Gemäß § 28 Abs. 1 VwGVG hat das Verwaltungsgericht die Rechtssache durch Erkenntnis zu erledigen, sofern die Beschwerde nicht zurückzuweisen oder das Verfahren einzustellen ist. Gemäß § 31 Abs. 1 VwGVG erfolgen die Entscheidungen und Anordnungen durch Beschluss, soweit nicht ein Erkenntnis zu fällen ist. Gemäß § 22 Abs. 10 AsylG 2005 ist eine Erledigung als Beschluss vorgesehen.

3.1. Zur anzuwendenden Rechtslage:

§ 12a Abs. 1 und 2 sowie § 22 Abs. 10 Asylgesetz 2005, BGBl. I 100/2005, in der Fassung BGBl. I Nr. 56/2018, lauten auszugsweise:

"Faktischer Abschiebeschutz bei Folgeanträgen

§ 12a. (1) Hat der Fremde einen Folgeantrag (§ 2 Abs. 1 Z 23) nach einer zurückweisenden Entscheidung gemäß §§ 4a oder 5 oder nach jeder weiteren, einer zurückweisenden Entscheidung gemäß §§ 4a oder 5 folgenden, zurückweisenden Entscheidung gemäß § 68 Abs. 1 AVG gestellt, kommt ihm ein faktischer Abschiebeschutz nicht zu, wenn

1. gegen ihn eine Anordnung zur Außerlandesbringung gemäß § 61 FPG oder eine Ausweisung gemäß § 66 FPG erlassen wurde,

2. kein Fall des § 19 Abs. 2 BFA-VG vorliegt,

3. im Fall des § 5 eine Zuständigkeit des anderen Staates weiterhin besteht oder dieser die Zuständigkeit weiterhin oder neuerlich anerkennt und sich seit der Entscheidung gemäß § 5 die Umstände im zuständigen anderen Staat im Hinblick auf Art. 3 EMRK nicht mit hinreichender Wahrscheinlichkeit maßgeblich verschlechtert haben, und

4. eine Abschiebung unter Berücksichtigung des Art. 8 EMRK (§ 9 Abs. 1 bis 2 BFA-VG) weiterhin zulässig ist.
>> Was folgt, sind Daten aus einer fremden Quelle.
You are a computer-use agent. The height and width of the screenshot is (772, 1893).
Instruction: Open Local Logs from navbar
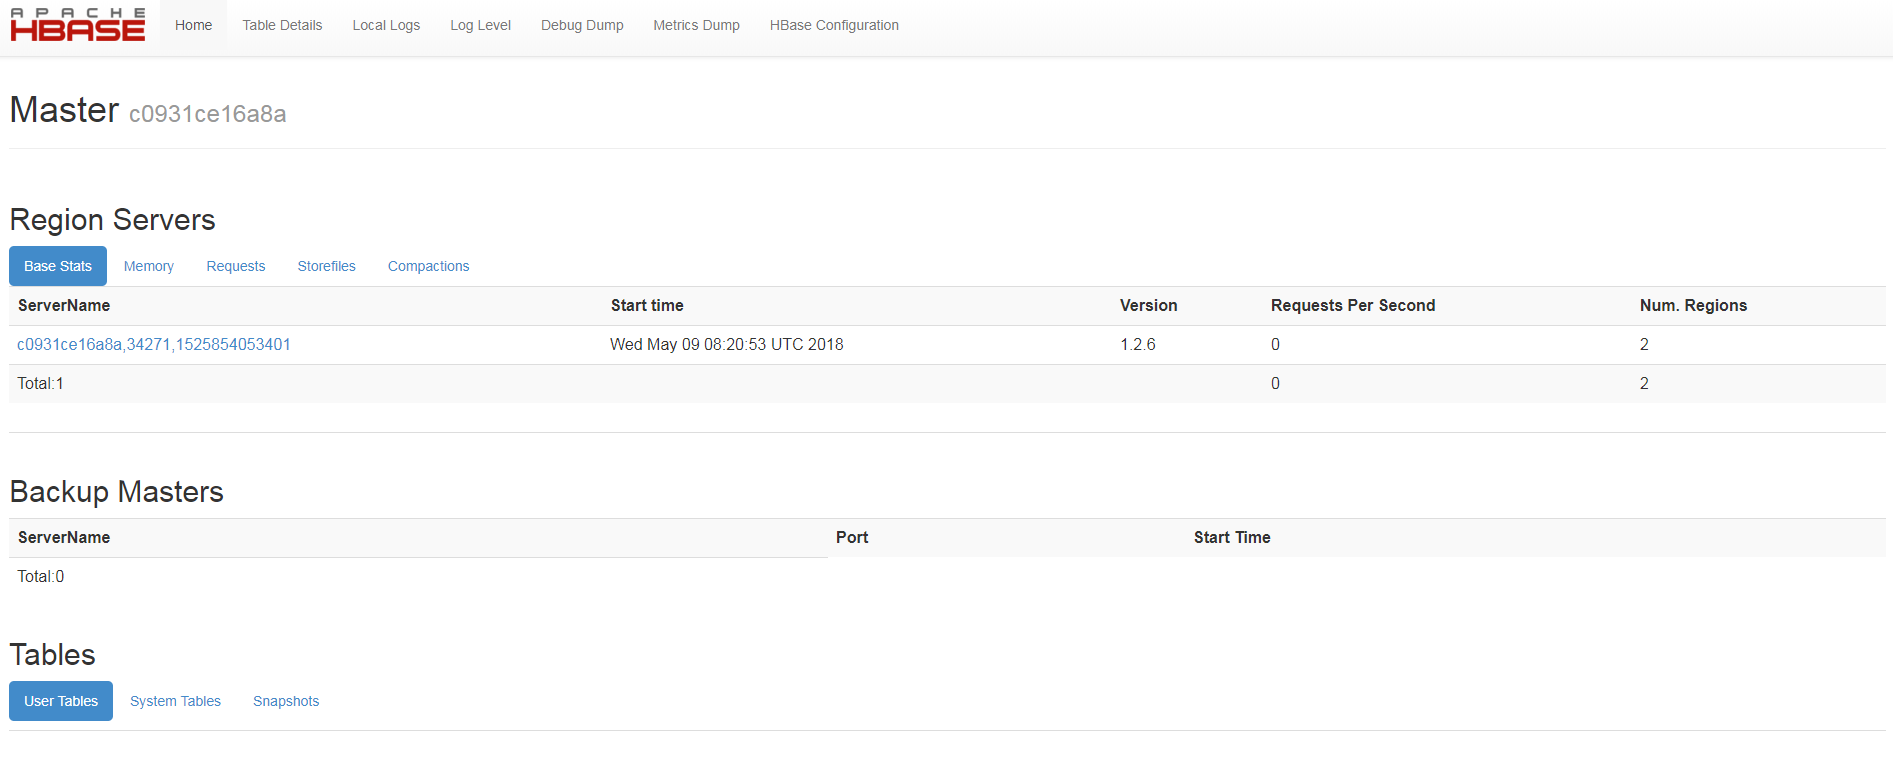386,26
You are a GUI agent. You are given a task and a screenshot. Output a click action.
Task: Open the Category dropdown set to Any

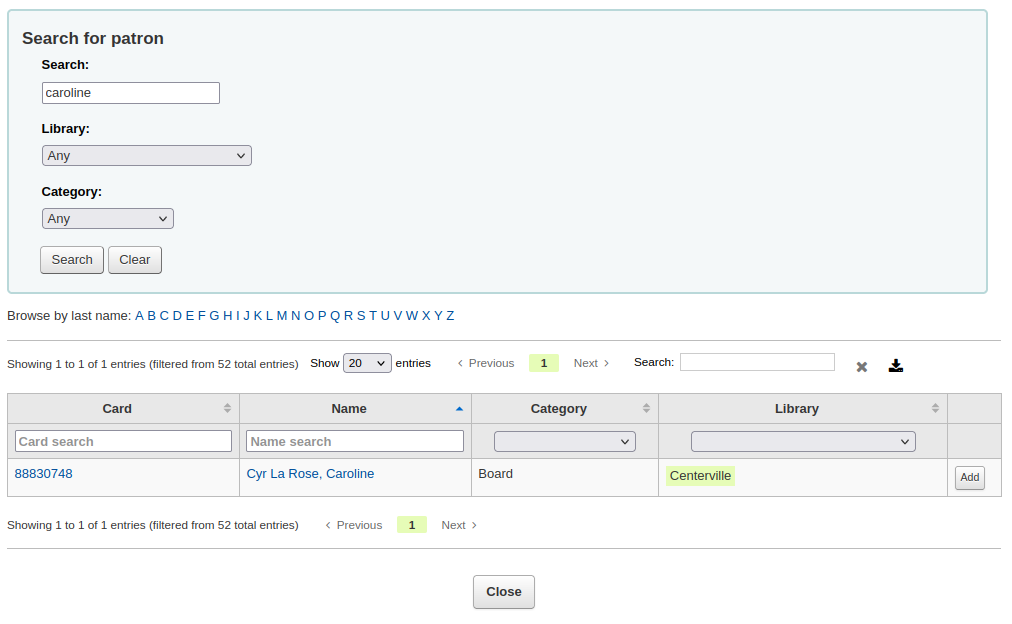coord(107,218)
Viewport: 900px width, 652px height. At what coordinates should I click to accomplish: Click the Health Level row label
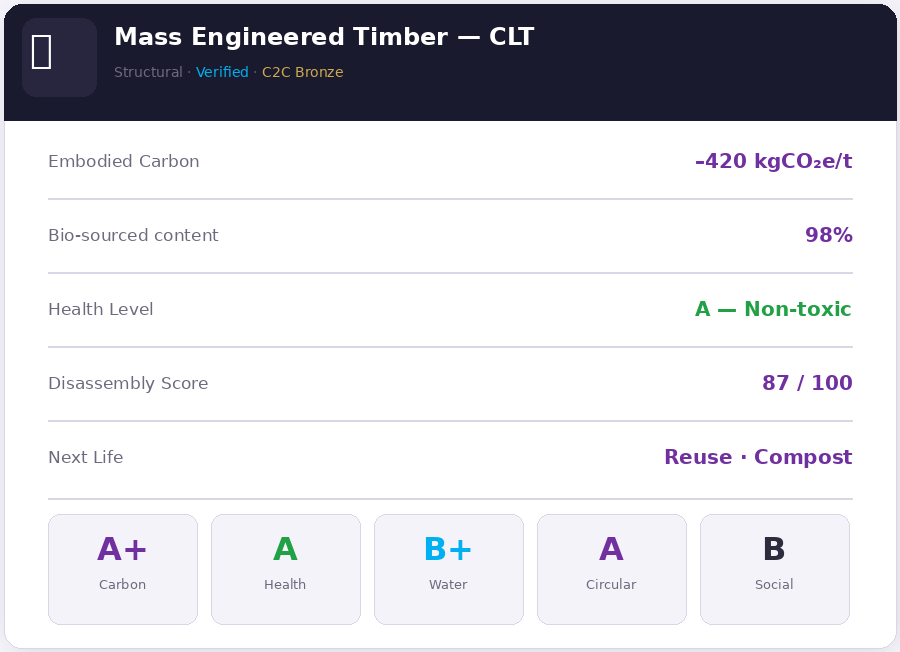point(101,309)
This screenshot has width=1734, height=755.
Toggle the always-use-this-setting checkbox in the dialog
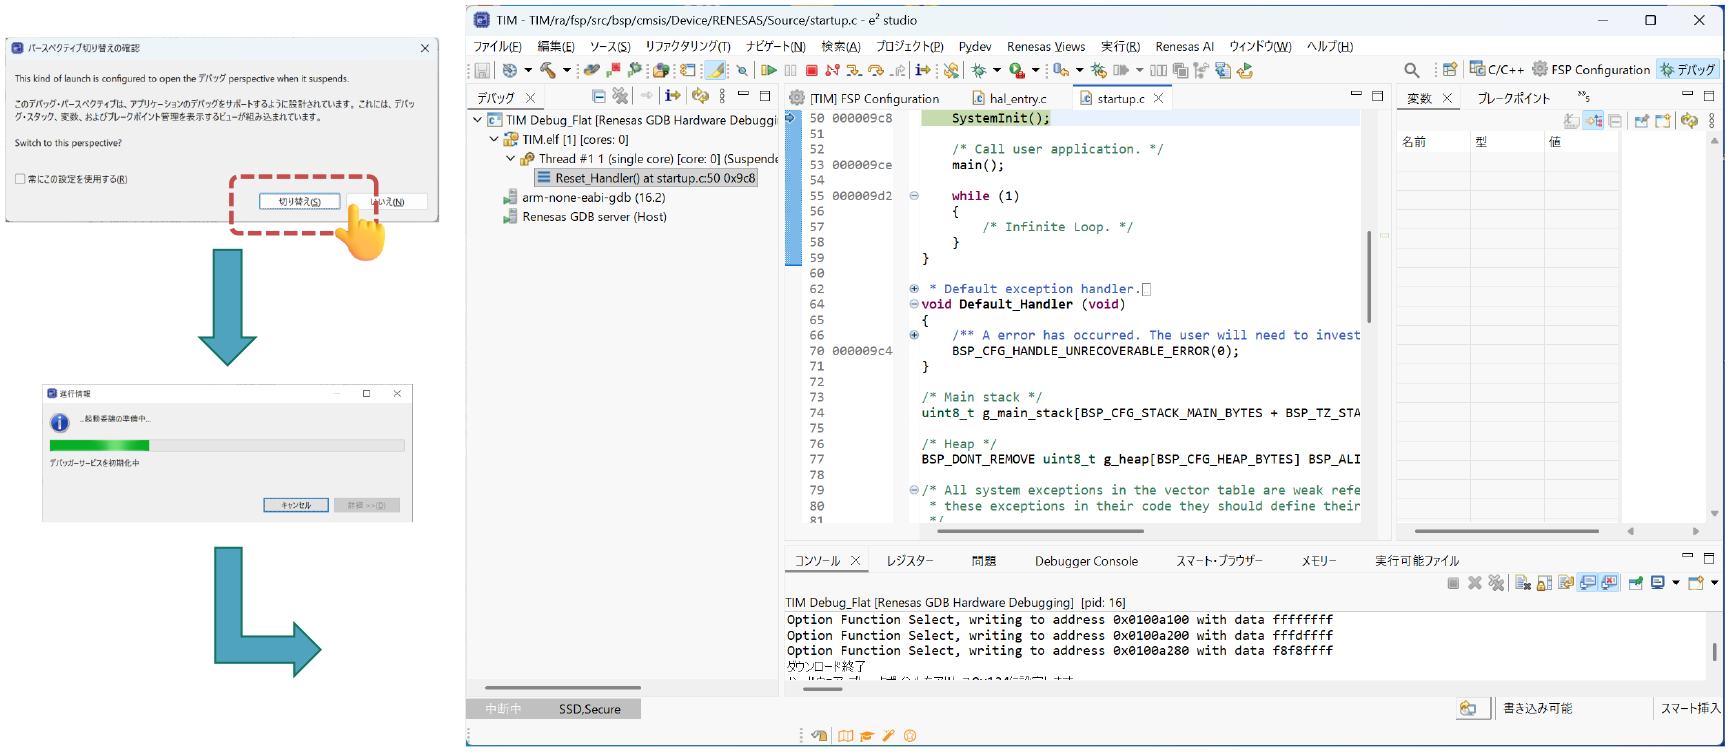(20, 180)
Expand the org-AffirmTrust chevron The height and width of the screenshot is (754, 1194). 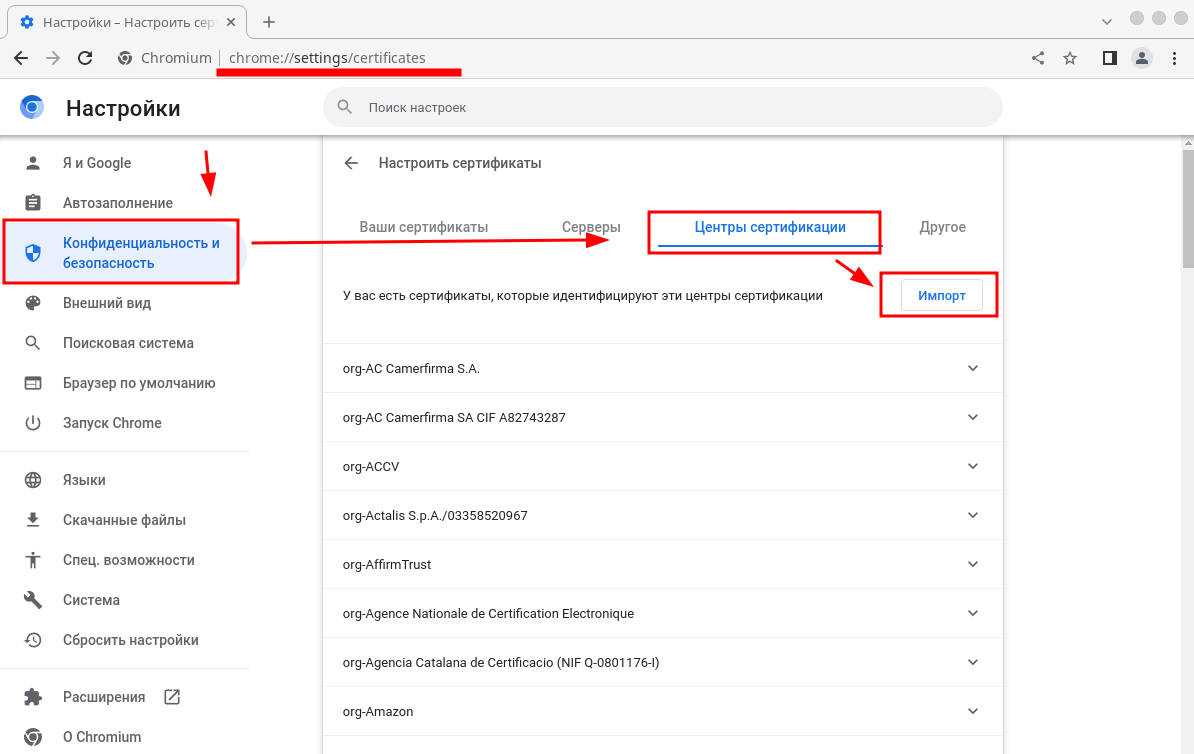973,564

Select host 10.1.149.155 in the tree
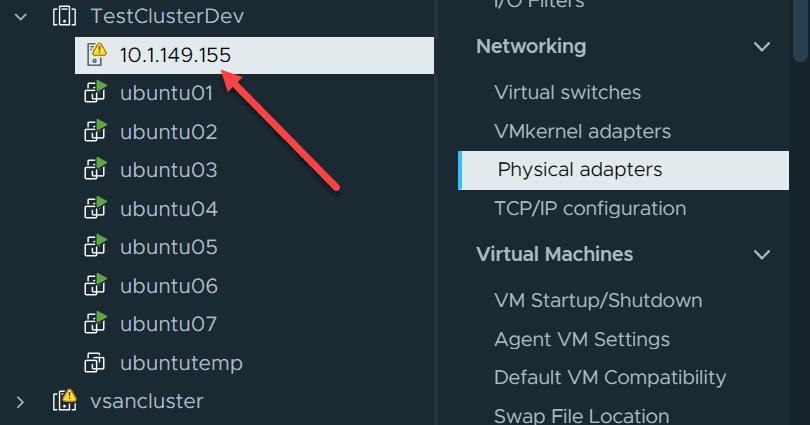tap(175, 55)
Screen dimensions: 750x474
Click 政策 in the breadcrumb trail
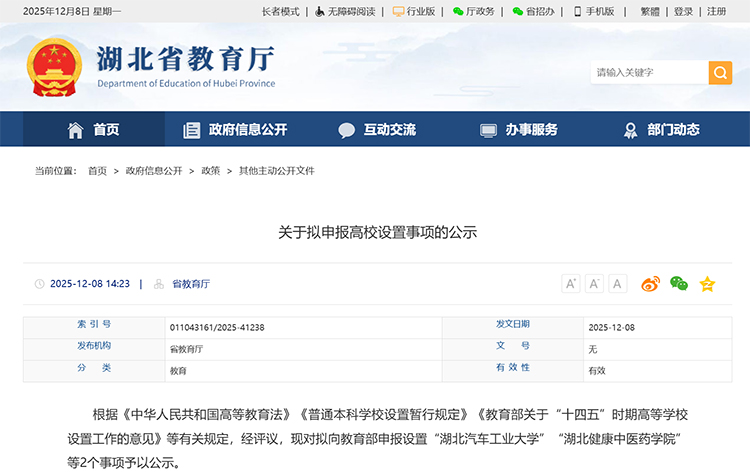coord(211,171)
(2) Hat der Fremde einen Folgeantrag (§ 2 Abs. 1 Z 23) gestellt und liegt kein Fall des Abs. 1 vor, kann das Bundesamt den faktischen Abschiebeschutz des Fremden aufheben, wenn

1. gegen ihn eine Rückkehrentscheidung gemäß § 52 FPG, eine Anordnung zur Außerlandesbringung gemäß § 61 FPG, eine Ausweisung gemäß § 66 FPG oder ein Aufenthaltsverbot gemäß § 67 FPG besteht,

2. der Antrag voraussichtlich zurückzuweisen ist, weil keine entscheidungswesentliche Änderung des maßgeblichen Sachverhalts eingetreten ist, und

3. die Zurückweisung, Zurückschiebung oder Abschiebung keine reale Gefahr einer Verletzung von Art. 2, 3 oder 8 EMRK oder der Protokolle Nr. 6 oder Nr. 13 zur Konvention bedeuten und für ihn als Zivilperson keine ernsthafte Bedrohung des Lebens oder der Unversehrtheit infolge willkürlicher Gewalt im Rahmen eines internationalen oder innerstaatlichen Konfliktes mit sich bringen würde.

[...]

Entscheidungen

§ 22.

[...]

(10) Entscheidungen des Bundesamtes über die Aufhebung des Abschiebeschutzes gemäß § 12a Abs. 2 ergehen mündlich in Bescheidform. Die Beurkundung gemäß § 62 Abs. 2 AVG gilt auch als schriftliche Ausfertigung gemäß § 62 Abs. 3 AVG. Die Verwaltungsakten sind dem Bundesverwaltungsgericht unverzüglich zur Überprüfung gemäß § 22 BFA-VG zu übermitteln. Diese gilt als Beschwerde an das Bundesverwaltungsgericht; dies ist in der Rechtsmittelbelehrung anzugeben. Über die Rechtmäßigkeit der Aufhebung des Abschiebeschutzes hat das Bundesverwaltungsgericht im Rahmen der Überprüfung gemäß § 22 BFA-VG mit Beschluss zu entscheiden.

[...]".

2. § 22 BFA-Verfahrensgesetz, BGBl. I Nr. 87/2012, in der Fassung BGBl. I Nr. 56/2018, lautet:

"Überprüfung der Aufhebung des faktischen Abschiebeschutzes

§ 22. (1) Eine Entscheidung des Bundesamtes, mit der der faktische Abschiebeschutz eines Fremden aufgehoben wurde (§ 12a Abs. 2 AsylG 2005), ist vom Bundesverwaltungsgericht unverzüglich einer Überprüfung zu unterziehen. Das Verfahren ist ohne Abhaltung einer mündlichen Verhandlung zu entscheiden. § 20 gilt sinngemäß. § 28 Abs. 3 2. Satz VwGVG ist nicht anzuwenden.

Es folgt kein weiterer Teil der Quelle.